18. What questions and steps merit serious thought by separated Christian mates?
18 Our spiritual stability depends on personal application of God’s Word. Therefore, if you are a Christian separated from a marriage mate who is also dedicated to God, have you taken to heart Paul’s counsel at 1 Corinthians 7:10-16? Particularly if the separation has continued for some time, you would do well to make reconciliation a matter of earnest prayer. You might also ask yourself: What does Jehovah expect of me as a married person? Should not Christian mates harmonize their lives with divine requirements for those who have entered wedlock? Could it be that we are not experiencing Jehovah’s blessing because we have failed to honor our marriage vows? Just think of the good that might be accomplished if you were to discuss matters humbly, pray earnestly, and work diligently to apply God’s Word in life. How fine it would be if the two of you could resolve your marital problems and again enjoy life together in a home of rest and peace!
19. According to Philippians 4:6, 7, what precious thing can all servants of Jehovah enjoy?
19 All faithful servants of Jehovah need and can enjoy something precious—“the peace of God that excels all thought.” As Christians, we can have this treasured peace if we heed Paul’s words: “Do not be anxious over anything, but in everything by prayer and supplication along with thanksgiving let your petitions be made known to God; and the peace of God that excels all thought will guard your hearts and your mental powers by means of Christ Jesus.”—Philippians 4:6, 7.
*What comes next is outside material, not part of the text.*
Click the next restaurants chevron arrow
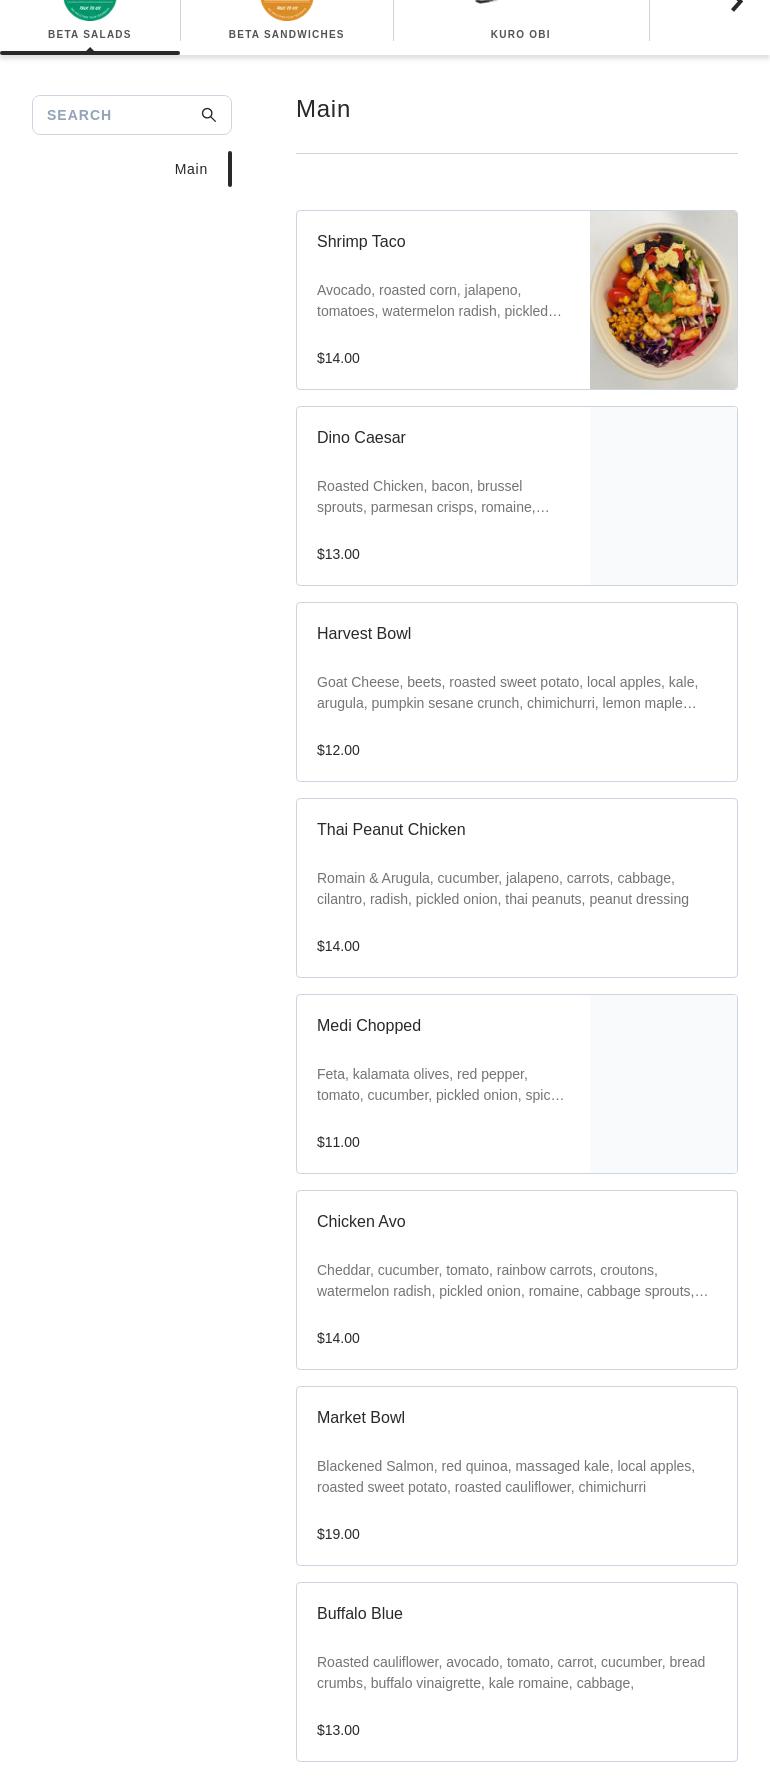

20. (a) What is “the peace of God”? (b) Regardless of our marital status, what should we do?
20 That peace is God-given tranquillity and calmness, even amid the most trialsome circumstances. It stems from a close relationship with Jehovah and a knowledge that we are doing what is pleasing in his eyes. Those possessing “the peace of God” permit his spirit to motivate them, and they are not overwhelmed by anxiety. Why? Because they know that nothing is allowed to happen to them that is not by divine permission. (Ephesians 4:30; compare Acts 11:26.) So whether we are single or married, separated or divorced, let us cherish “the peace of God.” And may we have the same confidence as did David, who declared: “In peace I will both lie down and sleep, for you yourself alone, O Jehovah, make me dwell in security.”—Psalm 4:8.